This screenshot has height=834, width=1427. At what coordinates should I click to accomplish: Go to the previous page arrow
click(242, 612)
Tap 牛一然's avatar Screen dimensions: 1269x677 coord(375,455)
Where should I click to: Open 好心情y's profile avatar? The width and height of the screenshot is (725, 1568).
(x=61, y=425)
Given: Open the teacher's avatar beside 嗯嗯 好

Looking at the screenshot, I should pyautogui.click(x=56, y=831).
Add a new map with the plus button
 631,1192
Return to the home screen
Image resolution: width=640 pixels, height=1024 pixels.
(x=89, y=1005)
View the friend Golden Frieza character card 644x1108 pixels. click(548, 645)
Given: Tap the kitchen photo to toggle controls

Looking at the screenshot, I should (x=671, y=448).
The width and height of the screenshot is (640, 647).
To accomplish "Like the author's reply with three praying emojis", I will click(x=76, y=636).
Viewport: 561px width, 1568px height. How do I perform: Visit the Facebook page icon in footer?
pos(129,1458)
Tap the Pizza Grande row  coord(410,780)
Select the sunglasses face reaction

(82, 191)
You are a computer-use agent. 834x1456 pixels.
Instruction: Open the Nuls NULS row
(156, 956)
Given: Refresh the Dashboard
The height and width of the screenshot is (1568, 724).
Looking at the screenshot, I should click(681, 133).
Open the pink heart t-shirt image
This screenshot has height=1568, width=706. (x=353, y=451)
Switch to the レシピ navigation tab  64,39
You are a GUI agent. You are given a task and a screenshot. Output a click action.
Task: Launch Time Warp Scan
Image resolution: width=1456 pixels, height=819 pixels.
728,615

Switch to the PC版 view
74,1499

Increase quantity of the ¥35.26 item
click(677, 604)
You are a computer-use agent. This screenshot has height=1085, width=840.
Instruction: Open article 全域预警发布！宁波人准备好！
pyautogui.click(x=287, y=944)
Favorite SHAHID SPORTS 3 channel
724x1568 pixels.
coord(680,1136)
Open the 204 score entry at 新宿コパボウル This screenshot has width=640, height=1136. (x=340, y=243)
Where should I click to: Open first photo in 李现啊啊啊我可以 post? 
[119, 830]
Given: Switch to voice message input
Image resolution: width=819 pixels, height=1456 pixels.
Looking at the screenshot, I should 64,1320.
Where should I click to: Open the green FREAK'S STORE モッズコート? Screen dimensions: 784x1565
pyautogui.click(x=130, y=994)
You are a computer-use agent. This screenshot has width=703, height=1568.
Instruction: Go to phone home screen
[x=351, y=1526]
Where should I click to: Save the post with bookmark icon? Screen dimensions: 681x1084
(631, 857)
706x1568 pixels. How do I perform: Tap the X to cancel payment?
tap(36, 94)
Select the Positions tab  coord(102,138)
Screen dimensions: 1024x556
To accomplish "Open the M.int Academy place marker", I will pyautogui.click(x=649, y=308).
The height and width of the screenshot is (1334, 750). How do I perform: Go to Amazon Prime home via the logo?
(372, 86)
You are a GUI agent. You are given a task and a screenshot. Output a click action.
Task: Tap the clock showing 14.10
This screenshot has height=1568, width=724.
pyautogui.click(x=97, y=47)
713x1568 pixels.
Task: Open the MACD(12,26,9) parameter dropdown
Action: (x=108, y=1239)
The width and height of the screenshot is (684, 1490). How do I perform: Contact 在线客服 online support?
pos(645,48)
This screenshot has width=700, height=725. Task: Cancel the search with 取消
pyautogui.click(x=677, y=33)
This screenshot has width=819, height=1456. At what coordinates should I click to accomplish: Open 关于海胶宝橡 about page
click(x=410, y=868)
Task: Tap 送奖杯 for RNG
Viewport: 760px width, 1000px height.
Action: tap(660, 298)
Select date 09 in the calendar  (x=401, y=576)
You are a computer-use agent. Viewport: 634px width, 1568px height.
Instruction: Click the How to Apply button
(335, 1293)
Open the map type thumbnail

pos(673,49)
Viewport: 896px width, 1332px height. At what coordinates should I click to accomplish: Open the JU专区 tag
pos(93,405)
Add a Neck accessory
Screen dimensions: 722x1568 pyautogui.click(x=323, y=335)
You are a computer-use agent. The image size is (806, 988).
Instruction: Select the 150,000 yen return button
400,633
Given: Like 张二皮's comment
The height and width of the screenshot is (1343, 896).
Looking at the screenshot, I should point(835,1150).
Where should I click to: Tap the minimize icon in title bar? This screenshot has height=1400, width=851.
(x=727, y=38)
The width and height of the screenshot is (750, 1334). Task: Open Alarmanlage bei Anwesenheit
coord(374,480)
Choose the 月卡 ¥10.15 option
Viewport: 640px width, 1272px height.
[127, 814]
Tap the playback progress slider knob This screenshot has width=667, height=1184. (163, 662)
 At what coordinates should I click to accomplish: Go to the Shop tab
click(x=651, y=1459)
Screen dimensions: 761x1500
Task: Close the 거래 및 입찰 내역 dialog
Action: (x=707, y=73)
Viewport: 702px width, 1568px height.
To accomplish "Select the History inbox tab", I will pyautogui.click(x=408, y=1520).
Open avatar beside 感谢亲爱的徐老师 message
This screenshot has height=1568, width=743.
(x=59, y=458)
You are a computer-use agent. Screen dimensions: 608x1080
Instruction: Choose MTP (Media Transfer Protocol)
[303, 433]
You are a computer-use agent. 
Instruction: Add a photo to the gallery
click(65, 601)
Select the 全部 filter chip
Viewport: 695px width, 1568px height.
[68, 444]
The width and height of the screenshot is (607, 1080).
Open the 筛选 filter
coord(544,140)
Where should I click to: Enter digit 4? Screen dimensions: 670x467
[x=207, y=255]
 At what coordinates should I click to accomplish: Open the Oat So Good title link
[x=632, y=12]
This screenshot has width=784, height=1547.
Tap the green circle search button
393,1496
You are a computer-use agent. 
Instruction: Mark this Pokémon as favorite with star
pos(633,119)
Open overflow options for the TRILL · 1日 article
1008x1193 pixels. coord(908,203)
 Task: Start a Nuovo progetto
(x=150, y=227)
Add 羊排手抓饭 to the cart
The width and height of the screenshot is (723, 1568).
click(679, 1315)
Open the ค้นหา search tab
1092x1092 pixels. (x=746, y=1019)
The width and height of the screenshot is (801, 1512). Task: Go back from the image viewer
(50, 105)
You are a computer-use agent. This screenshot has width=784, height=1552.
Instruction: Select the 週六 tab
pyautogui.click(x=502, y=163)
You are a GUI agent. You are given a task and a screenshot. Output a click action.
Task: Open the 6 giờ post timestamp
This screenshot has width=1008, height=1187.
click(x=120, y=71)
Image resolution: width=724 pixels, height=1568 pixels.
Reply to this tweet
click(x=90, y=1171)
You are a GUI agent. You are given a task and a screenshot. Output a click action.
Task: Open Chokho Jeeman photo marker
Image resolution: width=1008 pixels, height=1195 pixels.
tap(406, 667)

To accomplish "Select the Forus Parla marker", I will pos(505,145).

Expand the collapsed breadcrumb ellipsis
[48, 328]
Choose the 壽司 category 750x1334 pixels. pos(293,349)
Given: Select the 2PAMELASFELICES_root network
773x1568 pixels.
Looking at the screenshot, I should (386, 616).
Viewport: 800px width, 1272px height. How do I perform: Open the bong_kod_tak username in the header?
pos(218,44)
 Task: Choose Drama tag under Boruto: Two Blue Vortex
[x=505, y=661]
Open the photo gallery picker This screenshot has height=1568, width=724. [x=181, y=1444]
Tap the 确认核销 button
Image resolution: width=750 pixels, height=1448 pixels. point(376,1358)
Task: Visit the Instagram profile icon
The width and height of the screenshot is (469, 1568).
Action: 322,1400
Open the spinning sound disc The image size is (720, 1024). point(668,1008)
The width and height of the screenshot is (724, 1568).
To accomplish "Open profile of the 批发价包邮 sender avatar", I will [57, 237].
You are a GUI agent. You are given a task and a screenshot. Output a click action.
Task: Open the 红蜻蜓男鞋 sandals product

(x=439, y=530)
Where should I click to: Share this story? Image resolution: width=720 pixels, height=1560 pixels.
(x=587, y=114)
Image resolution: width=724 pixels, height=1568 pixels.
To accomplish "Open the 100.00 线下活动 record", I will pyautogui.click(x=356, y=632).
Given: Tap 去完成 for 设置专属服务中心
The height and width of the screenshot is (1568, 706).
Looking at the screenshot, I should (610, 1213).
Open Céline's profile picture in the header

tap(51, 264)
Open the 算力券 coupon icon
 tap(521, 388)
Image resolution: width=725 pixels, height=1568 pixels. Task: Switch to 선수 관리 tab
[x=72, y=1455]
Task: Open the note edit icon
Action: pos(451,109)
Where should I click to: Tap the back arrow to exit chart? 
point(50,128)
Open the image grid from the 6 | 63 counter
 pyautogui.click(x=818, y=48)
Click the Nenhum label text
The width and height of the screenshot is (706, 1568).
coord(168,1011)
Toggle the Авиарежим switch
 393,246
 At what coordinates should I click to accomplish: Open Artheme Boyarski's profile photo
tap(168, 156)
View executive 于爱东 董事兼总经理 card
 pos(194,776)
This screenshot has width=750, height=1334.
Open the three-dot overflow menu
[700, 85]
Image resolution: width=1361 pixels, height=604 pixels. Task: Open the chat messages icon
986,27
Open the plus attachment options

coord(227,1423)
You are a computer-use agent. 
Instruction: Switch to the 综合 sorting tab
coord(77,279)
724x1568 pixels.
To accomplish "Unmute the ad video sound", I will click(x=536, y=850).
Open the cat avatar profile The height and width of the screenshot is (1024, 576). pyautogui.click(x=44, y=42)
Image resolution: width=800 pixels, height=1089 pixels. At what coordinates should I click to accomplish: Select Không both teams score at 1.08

****************************************

## Prompt
Find each line of the material above that contains the string "button" and copy those lines out in full.

## Solution to the problem
Add a new map with the plus button
Instruction: Click the How to Apply button
Instruction: Select the 150,000 yen return button
Tap the green circle search button
Tap the 确认核销 button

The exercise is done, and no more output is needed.